Adele Lewisohn Lehman


Adele Lewisohn Lehman was an American philanthropist and member of the Lehman family.

Biography

Adele Lewisohn Lehman was born to a Jewish family on May 17, 1882 in New York City, the daughter of Emma and Adolph Lewisohn.
Her father and his brothers were known as "copper kings" after making their fortune opening copper mines to fuel demand for copper wire with the advent of electricity; her father was also a leader in prison reform.
Lehman attended the Anne Brown School and then Barnard College, where she was a member of the class of 1903.

Philanthropy

Coming from wealth and marrying into wealth, Lehman was a prominent philanthropist. Although Lehman was an honorary chairperson for the Federation of Jewish Philanthropies, most of her philanthropic efforts were secular.
She was a board member of the New York Service for the Orthopedically Handicapped; was both a founder and board member of the Arthur Lehman Counseling Service; served as the president of the East Side Free School for Crippled Children; the Purple Box, an outlet for the sale of goods made by disabled women; served as director of the Adoption Bureau; was a board member of the New York Board of Charities; a member of the Crusade for Children ; served as vice president of the League of Women Voters until 1945; and served on the board of directors for the Philharmonic Symphony Society of New York ; and was a board member of the Hebrew Sheltering Guardian Society.
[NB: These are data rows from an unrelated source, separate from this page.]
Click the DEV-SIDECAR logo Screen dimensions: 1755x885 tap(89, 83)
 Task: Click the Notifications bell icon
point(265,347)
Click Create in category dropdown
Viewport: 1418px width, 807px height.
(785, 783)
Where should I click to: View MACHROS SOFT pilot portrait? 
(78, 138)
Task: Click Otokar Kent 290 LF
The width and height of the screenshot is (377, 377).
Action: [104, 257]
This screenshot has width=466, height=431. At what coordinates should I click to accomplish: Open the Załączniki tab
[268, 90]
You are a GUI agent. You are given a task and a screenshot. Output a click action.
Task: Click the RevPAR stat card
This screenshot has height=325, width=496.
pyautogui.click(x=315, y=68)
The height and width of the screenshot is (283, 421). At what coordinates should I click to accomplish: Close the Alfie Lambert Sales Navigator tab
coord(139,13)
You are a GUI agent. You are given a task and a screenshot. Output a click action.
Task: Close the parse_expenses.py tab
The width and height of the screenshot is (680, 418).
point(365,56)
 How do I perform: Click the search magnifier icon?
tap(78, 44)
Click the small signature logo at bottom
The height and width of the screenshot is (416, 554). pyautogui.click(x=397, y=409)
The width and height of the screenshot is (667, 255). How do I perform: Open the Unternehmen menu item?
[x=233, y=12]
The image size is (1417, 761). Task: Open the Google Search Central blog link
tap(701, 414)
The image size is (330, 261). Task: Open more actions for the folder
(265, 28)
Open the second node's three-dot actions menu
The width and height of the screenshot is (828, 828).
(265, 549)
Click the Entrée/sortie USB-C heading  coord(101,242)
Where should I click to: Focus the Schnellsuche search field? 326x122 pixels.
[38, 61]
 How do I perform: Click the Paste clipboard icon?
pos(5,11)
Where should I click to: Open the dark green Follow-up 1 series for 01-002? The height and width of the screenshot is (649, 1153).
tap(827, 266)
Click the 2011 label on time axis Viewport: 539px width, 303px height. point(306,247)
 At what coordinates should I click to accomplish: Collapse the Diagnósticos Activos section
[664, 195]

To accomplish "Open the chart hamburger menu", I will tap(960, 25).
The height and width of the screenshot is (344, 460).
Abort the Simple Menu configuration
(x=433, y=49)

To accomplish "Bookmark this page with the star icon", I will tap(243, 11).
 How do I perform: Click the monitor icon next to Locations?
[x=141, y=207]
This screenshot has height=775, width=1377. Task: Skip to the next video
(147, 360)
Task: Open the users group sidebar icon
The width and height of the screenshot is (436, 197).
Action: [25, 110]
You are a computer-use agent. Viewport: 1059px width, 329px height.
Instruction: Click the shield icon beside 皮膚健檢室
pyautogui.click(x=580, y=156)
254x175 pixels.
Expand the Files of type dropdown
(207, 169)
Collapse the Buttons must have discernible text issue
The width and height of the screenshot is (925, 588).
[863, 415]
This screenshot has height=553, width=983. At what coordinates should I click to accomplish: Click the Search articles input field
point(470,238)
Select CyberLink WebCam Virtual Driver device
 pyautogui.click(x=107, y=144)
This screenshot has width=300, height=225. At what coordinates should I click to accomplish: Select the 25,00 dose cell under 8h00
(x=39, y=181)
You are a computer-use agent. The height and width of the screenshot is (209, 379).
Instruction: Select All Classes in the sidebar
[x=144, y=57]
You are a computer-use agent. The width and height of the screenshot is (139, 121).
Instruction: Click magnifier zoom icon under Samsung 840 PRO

In 1957, the Adele Lehman Hall at Barnard College was named in her honor; the hall held the Wollman Library until 2015.

Personal life

On November 25, 1901, she married Arthur Lehman, son of Babette and Mayer Lehman. Arthur belong to the prominent Lehman family: his father was a co-founder of Lehman Brothers; his brother Herbert H. Lehman, was a former governor and senator of New York; and his brother, Irving Lehman, was a former judge of the New York state court of appeals.
They had three daughters: Dorothy Lehman Bernhard, Helen Lehman Buttenwieser, and Frances Lehman Loeb.
Lehman died of a cerebral hemorrhage on August 11, 1965 at her home in Purchase, New York.
Lehman belonged to Temple Emanu-El in Manhattan.
She was also a championship tennis player and won thirty-eight competitions.
Lehman and her husband collected paintings, decorative arts, bronzes, ceramics, and tapestries from the 14th to 20th centuries. Their collection consisted of Italian primitives, and works by Henry Raeburn, Jean Baptiste Greuze, Francesco Guardi, Corneille de Lyon, Claude Lorrain, Gustave Courbet, Jan Van Goyen, Aert van der Neer, Albert Cuyp, Jacob Isaacksz van Ruisdael, and Thomas Lawrence. After the death of her husband, she continued to expand her collection purchasing works by Van Gogh, Rousseau, Paul Gauguin, Renoir, Eugene Boudin, Odilon Redon, Georges Seurat, Paul Signac, Édouard Vuillard, Matisse, Derain, Whistler, Childe Hassam, and Degas. Upon her death, she left much of her collection to the Metropolitan Museum of Art and the Fogg Museum.